The nice thing about all-meat diets is they kill my appetite

Pharyngula 2025-01-27

Sometimes, I hear about other people’s diets, and I’m left somewhat nauseous. I think this one needs to be called the FAFO diet.

The Fuck Around This guy, in his 40s, decided to try what he called a “carnivore” diet. He was eating between 6–9 pounds of cheese, sticks of butter, and burgers daily—adding extra fat to the burgers for good measure. He claimed to have dropped weight, gained energy, and experienced improved mental clarity.

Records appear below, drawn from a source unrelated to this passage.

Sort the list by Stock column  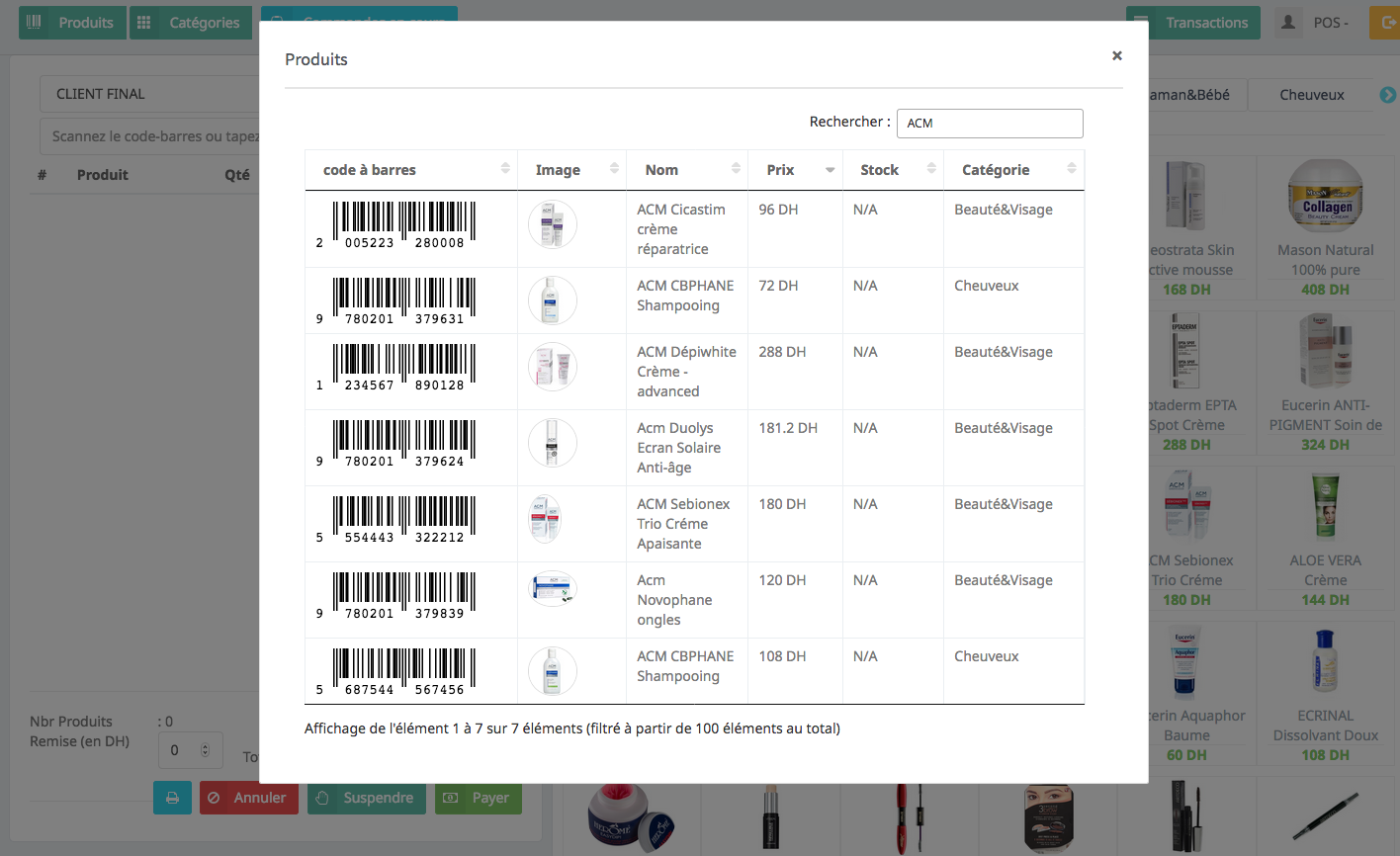coord(892,170)
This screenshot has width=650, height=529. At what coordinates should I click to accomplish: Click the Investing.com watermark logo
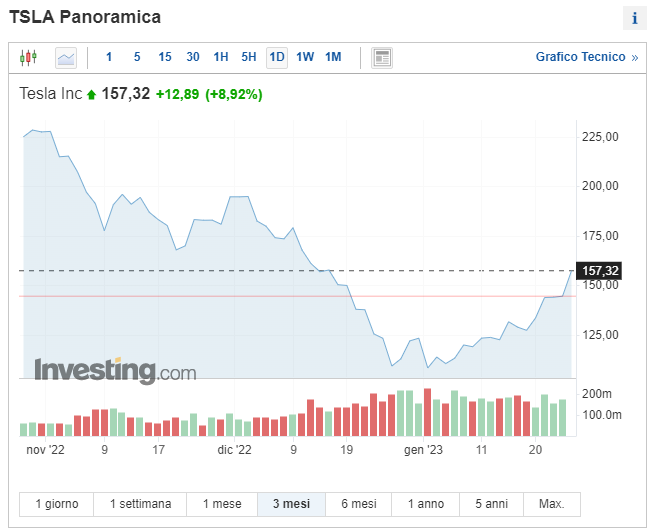tap(116, 371)
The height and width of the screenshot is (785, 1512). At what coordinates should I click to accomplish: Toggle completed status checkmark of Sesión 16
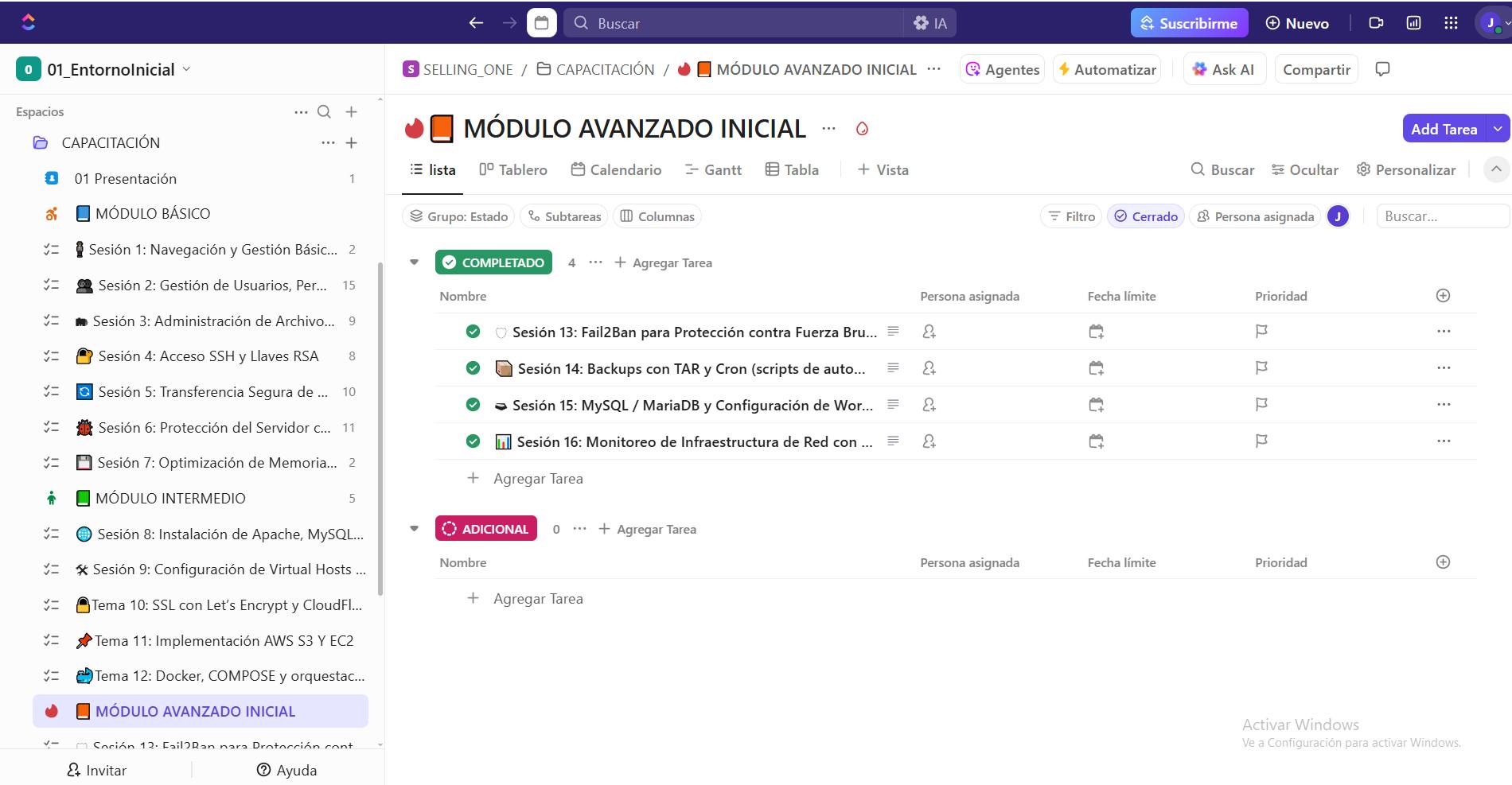pos(473,441)
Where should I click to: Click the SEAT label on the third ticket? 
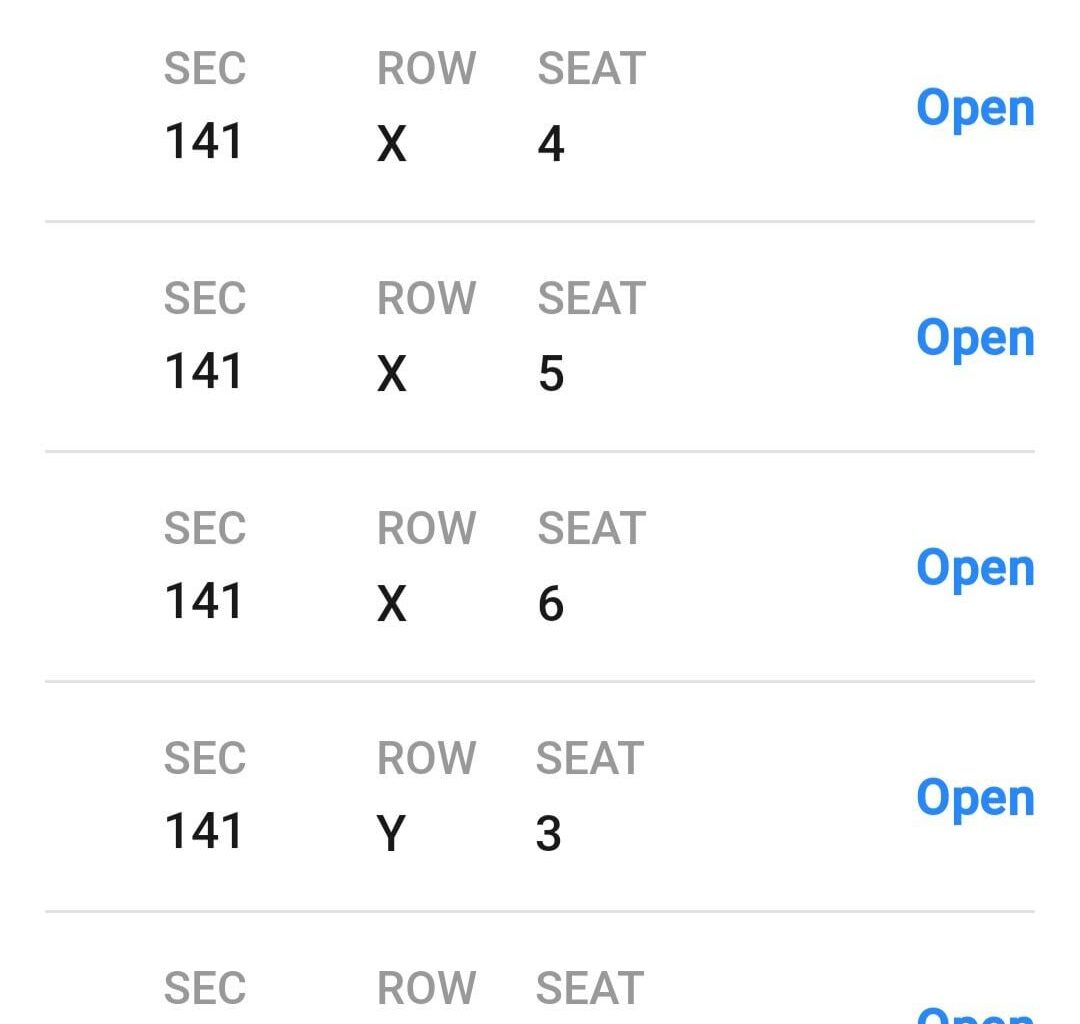click(x=592, y=527)
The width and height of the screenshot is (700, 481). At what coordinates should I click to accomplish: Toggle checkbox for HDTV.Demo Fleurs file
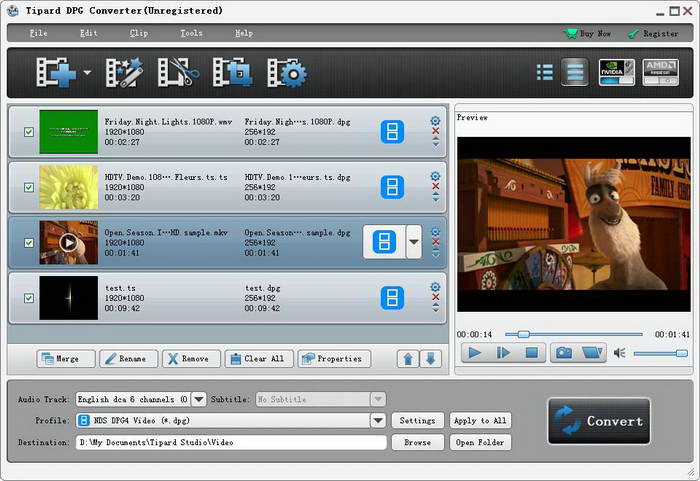pos(28,187)
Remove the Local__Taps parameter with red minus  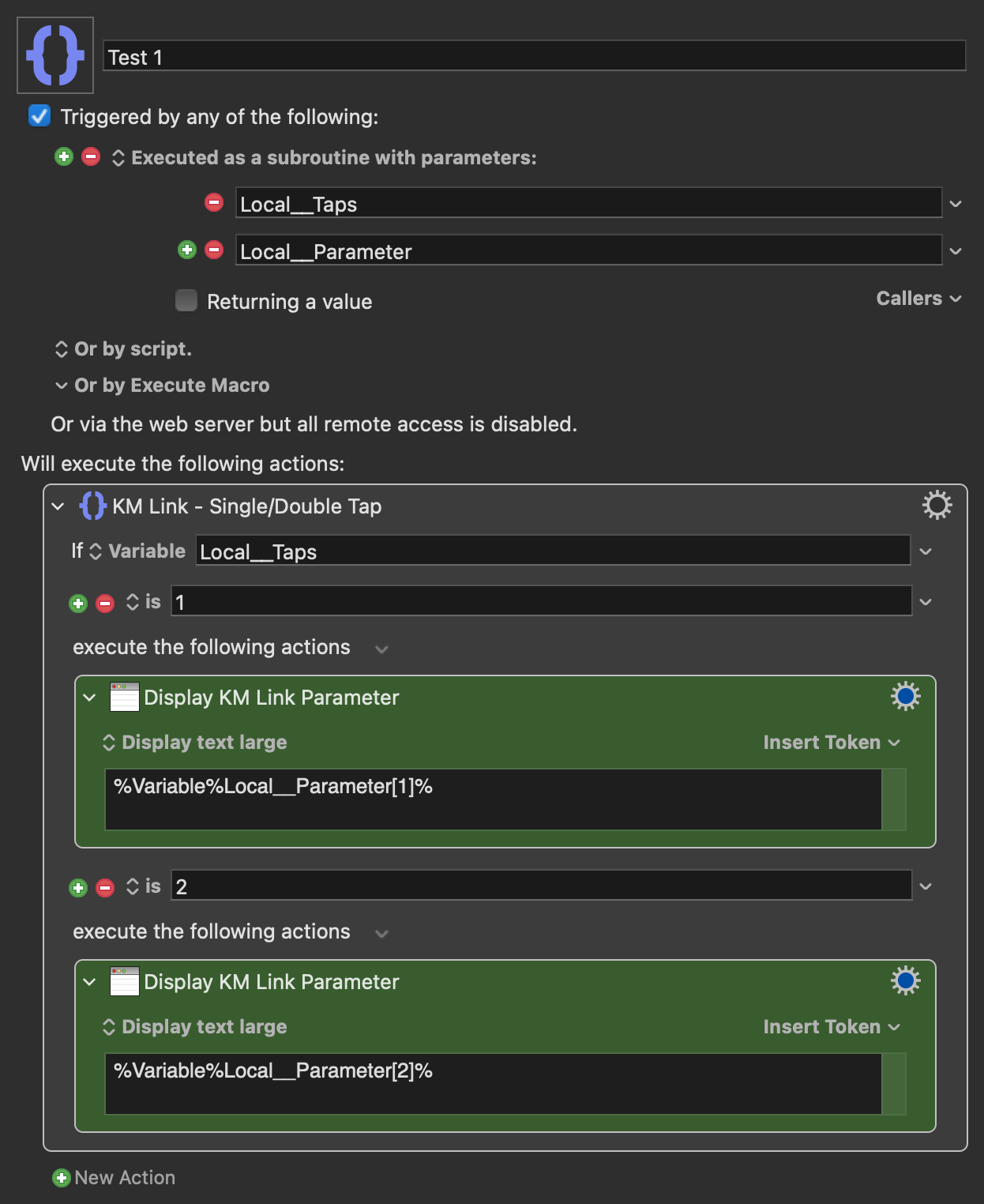coord(214,202)
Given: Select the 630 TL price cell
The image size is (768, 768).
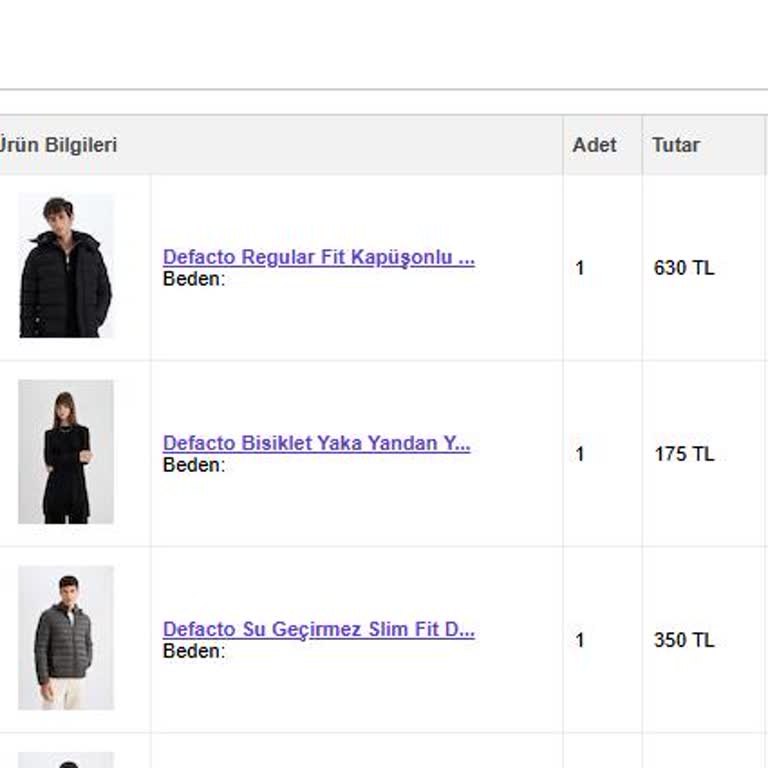Looking at the screenshot, I should 684,268.
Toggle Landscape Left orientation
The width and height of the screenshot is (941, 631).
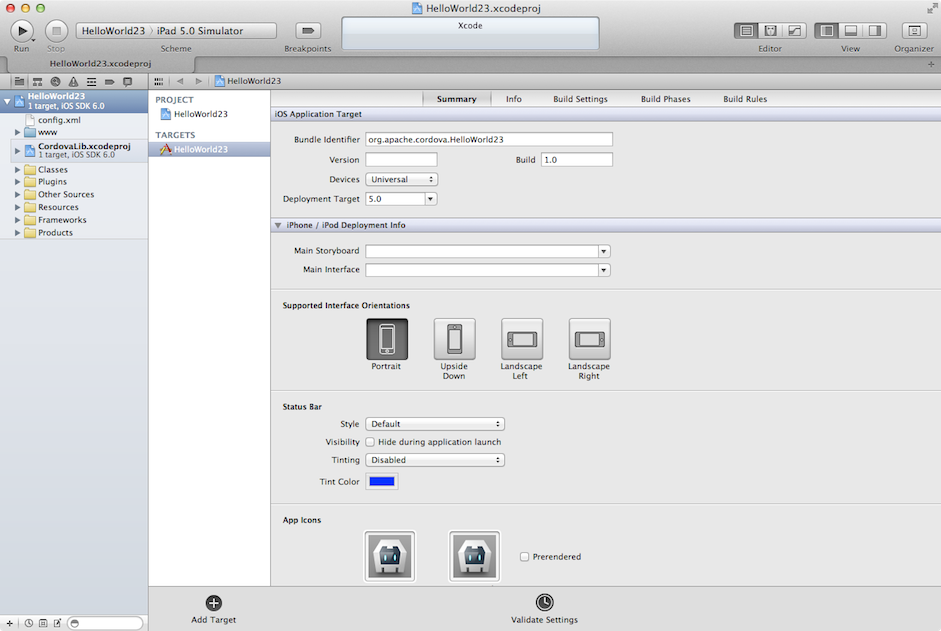[x=521, y=339]
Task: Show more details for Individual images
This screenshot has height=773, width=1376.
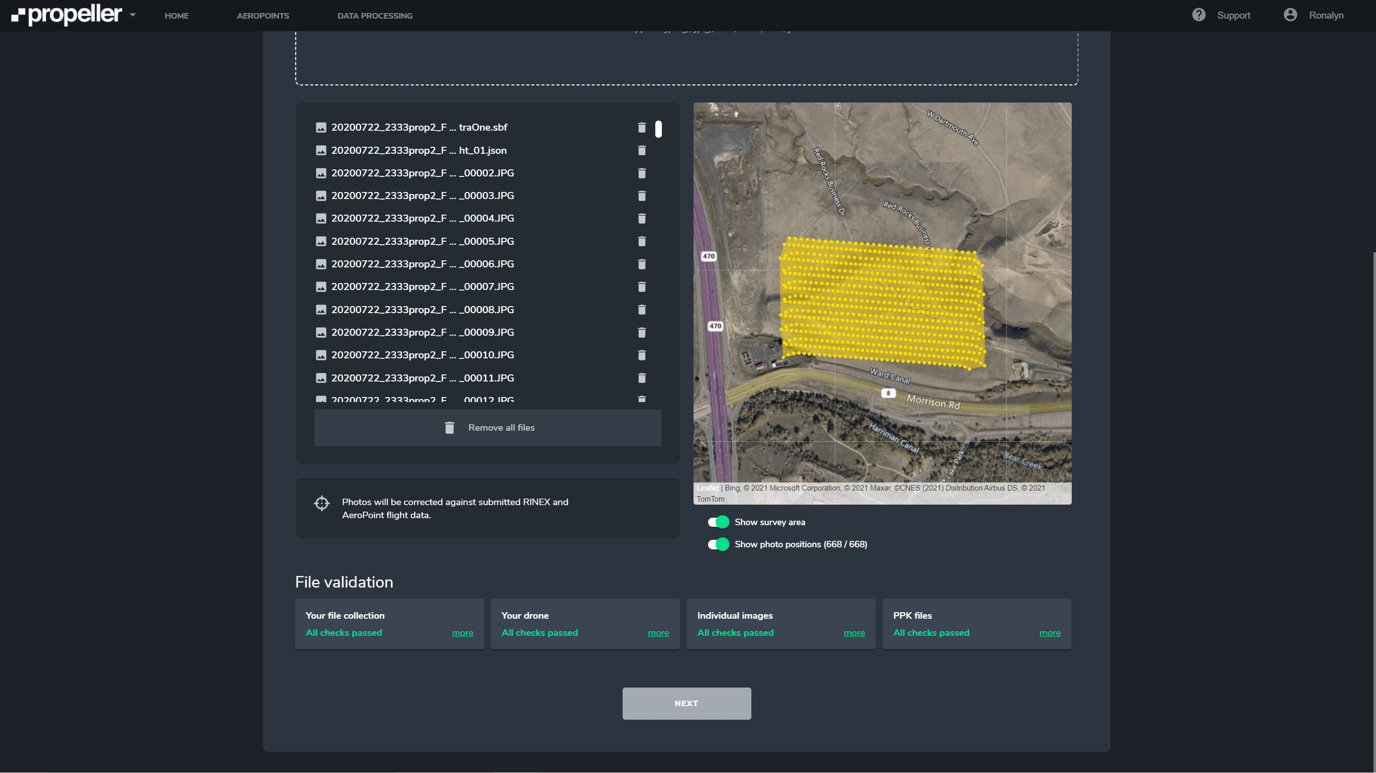Action: 853,633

The Find Out Our dear Florida Man went to the doctor for painless yellow nodules that had developed on his elbows, palms, and the soles of his feet. He was diagnosed with a condition called xanthelasma, which basically means you have so much cholesterol in your body that excess lipids leak from your blood vessels and form deposits. While the rest of his body worked overtime to keep him alive, his total cholesterol level was over 1,000 mg/dL. For context, the “at-risk” threshold for cholesterol is 240 mg/dL.

He could just swipe his hand across a piece of toast to butter it, I guess.

My cholesterol levels are well under control, but then we don’t eat any red meat, except for an occasional Impossible Burger, and most of my protein comes from fish. Moderation in all things, you know.

I’ve long had queasy feelings about those all meat diets, anyway.